# ZIEL 1
Zitiere aus dem Forenthread wortgetreu die Stelle, die mit den Worten „Danke erstmal für“ anfängt und mit „Menge moeglich ist.“ aufhört.
# ZIEL 2
Welche Dateipfade werden im Forenthread genannt? Zähle alle auf.
# ZIEL 3
Was passiert laut dem Beitrag von gorim im Forenthread, wenn beim Softwareraid etwas ausfällt?

# TEXTABSCHNITT
>>
# RAID überwachen via Netzwerk



## Iceman8712 (11. Juli 2005)

Guten Tag zusammen

ich suche eine Lösung, wie man am besten das RAID-System von einem anderen Rechner im Netzwerk überwachen kann.

Ich habe einen Samba Server der mit RAID läuft. Nun möchte ich mit einem 2. Klient im Netzwerk diesen überwachen, ob das RAID funktioniert. Am besten wäre es wenn es einen Befehl im Linux (RedHat Enterprise) gäbe, mit dem sich ausgeben lässt, dass das RAID OK ist. Diese Ausgabe sollte nachher in ein File geschrieben werden, dass ich mir mit dem 2. rechner im netzwerk anschauen kann.Ich habe auch schon was vom Befehl NFS gehört, den muss ich mir aber zuerst noch anschauen, bevor ich Fragen stelle...

Danke für jede Hilfe

Iceman8712


----------



## Dennis Wronka (11. Juli 2005)

NFS ist kein Befehl, sondern das *N*etwork *F*ile*S*ystem.
Das ist sowas aehnliches wie SMB-Shares, jedoch halt aus der Unix-Welt.

Ich koennte mir vorstellen, dass sowas mit SNMP moeglich sein koennte.


----------



## Iceman8712 (11. Juli 2005)

reptiler hat gesagt.:
			
		

> NFS ist kein Befehl, sondern das *N*etwork *F*ile*S*ystem.
> Das ist sowas aehnliches wie SMB-Shares, jedoch halt aus der Unix-Welt.
> 
> Ich koennte mir vorstellen, dass sowas mit SNMP moeglich sein koennte.



Danke erstmal für die Antwort. Ich werde mir demfall noch SNMP anschauen! Ich hoffe ich krieg das irgendwie hin, wäre schon super!


----------



## Dennis Wronka (11. Juli 2005)

Aber wie gesagt, ich bin nicht sicher ob das mit SNMP moeglich ist, aber ich weiss, dass mit SNMP 'ne Menge moeglich ist.


----------



## the-preacher (11. Juli 2005)

Moinsen,
erstmal die Frage ist es ein Hardware- oder ein Software-Raidsystem? Generell lässt sich sagen, das sämtliche Fehlermeldungen in der /var/log/messages stehen und mit grep kann mann entsprechende Fehler gut filtern. Am besten die Raiddevices suchen, bzw. man lässt per cron-Job im gewünschten Zeitraum einfach testen, ob eine Datei auf diesem Raidsystem zu finden ist. Sofern sie zu finden ist, sollte das Raid laufen, kommt ein Fehler zurück, dann kann man vom Defekt ausgehen. Wenn alles in eine Datei geschrieben wird, per NFS freigeben (/etc/exports) und im anderen Rechner normal per /etc/fstab mounten und die Dateien (automatisch) auswerten. Solche Angelegenheiten lassen sich am besten mit cron erledigen. Wenn du Fragen hast wie, raus damit - ist eigentlich ganz einfach.
Gruß TP


----------



## gorim (11. Juli 2005)

Hallo,

bei mir wird automatisch eine email an root gesendet, wenn beim Softwareraid etwas ausfällt. Die email wird dann an einen anderen Account weitergeleitet. Vielleicht wäre das eine Lösung?


bis dann
gorim


----------
<<
# EXTRAHIERTE EINTRÄGE
>>
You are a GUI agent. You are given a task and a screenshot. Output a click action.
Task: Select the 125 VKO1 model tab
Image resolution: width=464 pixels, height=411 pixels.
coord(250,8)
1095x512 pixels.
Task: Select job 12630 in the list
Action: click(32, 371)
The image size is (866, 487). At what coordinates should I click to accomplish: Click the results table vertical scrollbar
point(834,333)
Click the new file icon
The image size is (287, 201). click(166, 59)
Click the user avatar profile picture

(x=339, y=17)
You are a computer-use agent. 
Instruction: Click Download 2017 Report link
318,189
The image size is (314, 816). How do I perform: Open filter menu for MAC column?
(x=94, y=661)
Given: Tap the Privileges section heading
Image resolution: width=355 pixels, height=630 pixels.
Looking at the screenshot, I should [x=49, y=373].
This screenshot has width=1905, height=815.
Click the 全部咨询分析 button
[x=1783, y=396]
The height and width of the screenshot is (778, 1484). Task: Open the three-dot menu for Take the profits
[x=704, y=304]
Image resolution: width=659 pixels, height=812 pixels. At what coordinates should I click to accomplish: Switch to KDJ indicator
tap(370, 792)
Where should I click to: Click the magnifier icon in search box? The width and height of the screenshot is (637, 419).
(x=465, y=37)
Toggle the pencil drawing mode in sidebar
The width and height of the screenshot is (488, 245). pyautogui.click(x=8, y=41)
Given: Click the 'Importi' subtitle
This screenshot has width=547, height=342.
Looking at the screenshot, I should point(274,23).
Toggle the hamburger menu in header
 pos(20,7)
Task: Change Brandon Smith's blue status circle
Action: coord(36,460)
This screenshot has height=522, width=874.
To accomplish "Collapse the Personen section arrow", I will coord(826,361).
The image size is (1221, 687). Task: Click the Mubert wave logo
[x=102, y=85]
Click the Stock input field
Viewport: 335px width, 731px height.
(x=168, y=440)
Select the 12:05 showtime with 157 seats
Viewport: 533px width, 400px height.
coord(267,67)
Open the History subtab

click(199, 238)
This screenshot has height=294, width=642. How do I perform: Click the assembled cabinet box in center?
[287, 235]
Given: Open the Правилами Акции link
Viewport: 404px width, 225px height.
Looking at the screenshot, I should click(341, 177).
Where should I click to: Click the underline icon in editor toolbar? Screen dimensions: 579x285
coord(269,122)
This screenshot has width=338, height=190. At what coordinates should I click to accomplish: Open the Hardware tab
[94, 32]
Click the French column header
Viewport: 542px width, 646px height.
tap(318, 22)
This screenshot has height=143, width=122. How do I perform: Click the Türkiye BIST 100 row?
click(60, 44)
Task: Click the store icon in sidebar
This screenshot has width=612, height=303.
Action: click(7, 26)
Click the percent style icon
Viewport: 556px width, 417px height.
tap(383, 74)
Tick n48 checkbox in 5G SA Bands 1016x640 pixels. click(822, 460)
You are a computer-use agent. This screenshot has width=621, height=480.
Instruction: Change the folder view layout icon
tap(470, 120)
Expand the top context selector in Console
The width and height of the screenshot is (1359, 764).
<<
# LÖSUNGSWEG 1
Danke erstmal für die Antwort. Ich werde mir demfall noch SNMP anschauen! Ich hoffe ich krieg das irgendwie hin, wäre schon super!


----------



## Dennis Wronka (11. Juli 2005)

Aber wie gesagt, ich bin nicht sicher ob das mit SNMP moeglich ist, aber ich weiss, dass mit SNMP 'ne Menge moeglich ist.

# LÖSUNGSWEG 2
/var/log/messages, /etc/exports, /etc/fstab

# LÖSUNGSWEG 3
Es wird automatisch eine E-Mail an root gesendet, die dann an einen anderen Account weitergeleitet wird.